= PROBLEM REQUIREMENTS =
Copy each line below in which the string "Identify" appears.

● ● ● ●

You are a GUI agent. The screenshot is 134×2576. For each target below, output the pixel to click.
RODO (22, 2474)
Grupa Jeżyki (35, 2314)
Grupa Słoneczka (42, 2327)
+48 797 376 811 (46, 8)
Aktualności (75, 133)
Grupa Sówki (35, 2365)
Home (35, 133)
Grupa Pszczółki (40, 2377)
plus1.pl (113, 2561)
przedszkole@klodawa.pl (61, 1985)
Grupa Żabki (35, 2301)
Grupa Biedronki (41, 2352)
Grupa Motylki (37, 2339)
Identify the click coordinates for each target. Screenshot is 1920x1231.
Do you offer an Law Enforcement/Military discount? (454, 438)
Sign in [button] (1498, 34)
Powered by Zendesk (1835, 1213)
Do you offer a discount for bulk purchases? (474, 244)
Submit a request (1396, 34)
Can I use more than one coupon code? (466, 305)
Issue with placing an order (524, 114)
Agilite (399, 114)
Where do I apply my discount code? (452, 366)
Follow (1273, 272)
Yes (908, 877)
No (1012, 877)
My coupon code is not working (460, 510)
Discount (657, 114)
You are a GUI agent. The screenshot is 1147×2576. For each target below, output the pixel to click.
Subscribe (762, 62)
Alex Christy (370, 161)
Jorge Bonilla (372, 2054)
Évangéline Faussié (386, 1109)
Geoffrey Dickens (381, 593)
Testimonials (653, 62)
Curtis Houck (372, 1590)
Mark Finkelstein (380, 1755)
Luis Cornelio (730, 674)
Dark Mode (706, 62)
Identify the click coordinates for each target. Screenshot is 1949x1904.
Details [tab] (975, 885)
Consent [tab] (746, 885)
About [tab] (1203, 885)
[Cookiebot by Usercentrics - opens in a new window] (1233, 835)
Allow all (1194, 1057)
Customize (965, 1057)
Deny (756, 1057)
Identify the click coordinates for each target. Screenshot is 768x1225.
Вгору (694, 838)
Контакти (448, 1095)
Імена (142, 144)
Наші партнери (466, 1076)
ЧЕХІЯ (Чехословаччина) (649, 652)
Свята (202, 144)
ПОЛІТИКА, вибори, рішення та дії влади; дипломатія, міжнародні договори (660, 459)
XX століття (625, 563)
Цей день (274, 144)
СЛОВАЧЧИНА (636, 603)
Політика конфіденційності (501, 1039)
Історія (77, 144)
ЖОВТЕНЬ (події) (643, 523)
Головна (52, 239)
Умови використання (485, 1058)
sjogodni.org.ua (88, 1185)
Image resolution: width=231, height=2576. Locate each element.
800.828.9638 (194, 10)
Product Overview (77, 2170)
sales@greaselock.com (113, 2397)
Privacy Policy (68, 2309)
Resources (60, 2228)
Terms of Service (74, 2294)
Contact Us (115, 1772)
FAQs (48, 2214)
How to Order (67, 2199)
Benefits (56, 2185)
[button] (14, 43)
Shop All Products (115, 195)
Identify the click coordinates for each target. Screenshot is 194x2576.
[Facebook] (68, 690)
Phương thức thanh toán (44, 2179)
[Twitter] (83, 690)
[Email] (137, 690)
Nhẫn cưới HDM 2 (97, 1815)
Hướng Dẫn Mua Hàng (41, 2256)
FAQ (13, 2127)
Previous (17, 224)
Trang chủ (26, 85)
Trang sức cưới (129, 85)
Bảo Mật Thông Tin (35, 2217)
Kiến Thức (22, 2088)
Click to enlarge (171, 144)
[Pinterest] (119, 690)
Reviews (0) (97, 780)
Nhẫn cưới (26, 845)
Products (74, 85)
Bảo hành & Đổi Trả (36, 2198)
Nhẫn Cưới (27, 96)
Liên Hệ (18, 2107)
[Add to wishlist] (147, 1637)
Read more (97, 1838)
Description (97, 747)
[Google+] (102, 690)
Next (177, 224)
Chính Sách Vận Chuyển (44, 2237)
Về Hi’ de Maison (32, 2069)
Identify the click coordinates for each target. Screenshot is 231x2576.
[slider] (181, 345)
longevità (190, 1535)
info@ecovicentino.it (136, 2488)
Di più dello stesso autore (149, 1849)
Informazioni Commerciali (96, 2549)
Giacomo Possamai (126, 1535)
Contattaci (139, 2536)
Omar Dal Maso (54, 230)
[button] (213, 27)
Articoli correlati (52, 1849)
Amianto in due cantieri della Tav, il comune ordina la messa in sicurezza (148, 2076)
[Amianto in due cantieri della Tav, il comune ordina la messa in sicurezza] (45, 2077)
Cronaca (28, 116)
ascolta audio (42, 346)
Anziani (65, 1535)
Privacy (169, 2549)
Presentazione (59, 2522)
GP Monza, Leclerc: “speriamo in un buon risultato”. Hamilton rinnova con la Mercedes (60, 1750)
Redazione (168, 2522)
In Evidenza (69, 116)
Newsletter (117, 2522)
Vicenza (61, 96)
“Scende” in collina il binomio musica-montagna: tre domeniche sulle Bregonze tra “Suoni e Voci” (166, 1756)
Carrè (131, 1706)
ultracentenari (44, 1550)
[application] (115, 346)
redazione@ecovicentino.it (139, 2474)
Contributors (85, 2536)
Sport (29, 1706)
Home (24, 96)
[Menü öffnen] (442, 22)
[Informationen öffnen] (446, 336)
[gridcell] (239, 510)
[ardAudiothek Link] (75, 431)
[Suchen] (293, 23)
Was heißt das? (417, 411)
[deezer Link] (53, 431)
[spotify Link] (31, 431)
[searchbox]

● ● ● ●

= YOUR SOLUTION =
Identify the click coordinates for each target. Screenshot is 1920x1231.
Identify the click coordinates for each target. Screenshot is 1949x1904.
Identify the click coordinates for each target. Screenshot is 768x1225.
Identify the click coordinates for each target. Screenshot is 194x2576.
Identify the click coordinates for each target. Screenshot is 231x2576.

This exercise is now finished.